Claudia Zanaga

I need to see, explore, save, re-elaborate and spread an eternal and universal message: this necessity pushes me to migrate constantly.

 

Since ever the main attraction and source of inspiration of my creations is “the other”, the other culture, the other tradition, another identity in which I recognize myself every time, due to intimate and constant need to search for a place of belonging. Exploring traditions and symbols help me to reach my intention and to feel part of the “same organism”. I seek stories-symbols of contemporary society and re elaborates them into poetic and symbolic representations, suspended between real and unreal. I prefer traditional techniques that came from my Italian heritage, such as carving and modelling to explore themes of migrations, traditions, identity, metamorphoses. Often anthropomorphised, they become new entities, dreamy and evocative, which thanks to the main use of marble, place themselves in a reality without time and space.

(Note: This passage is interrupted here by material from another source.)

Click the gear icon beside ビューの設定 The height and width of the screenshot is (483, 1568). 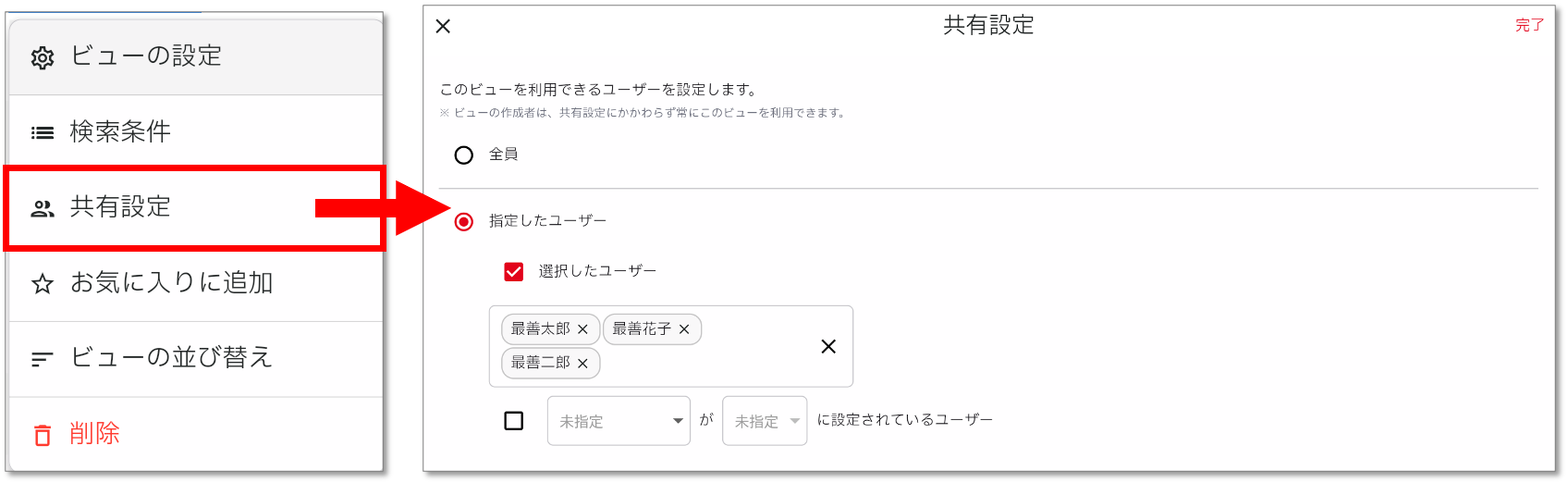43,58
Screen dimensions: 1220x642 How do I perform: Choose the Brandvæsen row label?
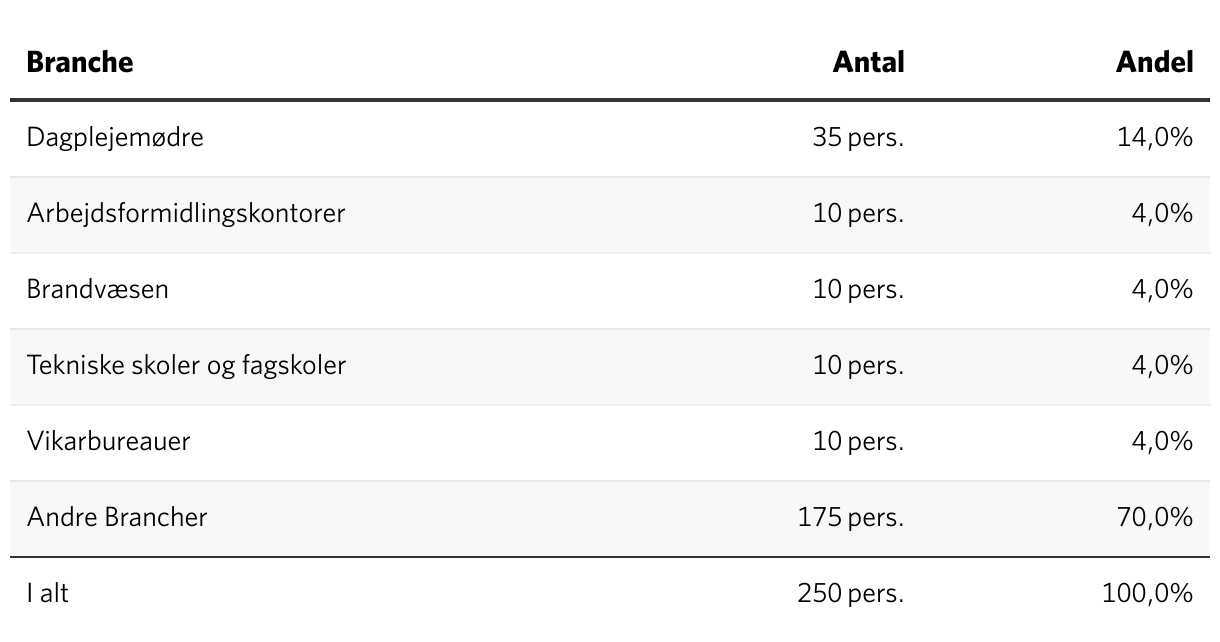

Past and present melt together and characterize my practice that recreate a new aware contemporaneity.

SAILING TO INDIA

Home is a Metaphor for the intimate relationships between that part of the world a person calls “self” and the part of the world called “other” (Jackson 1995)

Metabolizing my journey to India at Last Ship, so many different ideas materialized, in the experimentation of the here and now. I slowly realized that the feeling of familiarity was taking shape in my head and in the studio. I unexpected understood that my impressions were a reflection on how, in defining home, we continue to define ourselves.
In Last Ship I took cultural diversity as a starting point and through encountering and experiencing a “new humanity”, I questioned my certainties. The resulting experiments are nothing but impressions of the intangibles of the everyday. And the certainty that understanding the human is rooted in understanding the other.


I crossed the threshold of the house where hanging textiles, colored by pigments and henna, return the astonishment felt at the sight of prehistoric paintings.

CURTAINS woodblock printing, cotton, pigments, hennè

I meditated, immersing myself in the energy of these temples that exude spirituality and manual labor. They have become bells producing imaginary frequencies, witnesses to a still past that coexists alongside the present of a city that seems to be under constant construction..or destruction.

I observed poses and positions of daily life as well as of society and its caste-like organization inherited from a deeply entrenched hierarchical structure.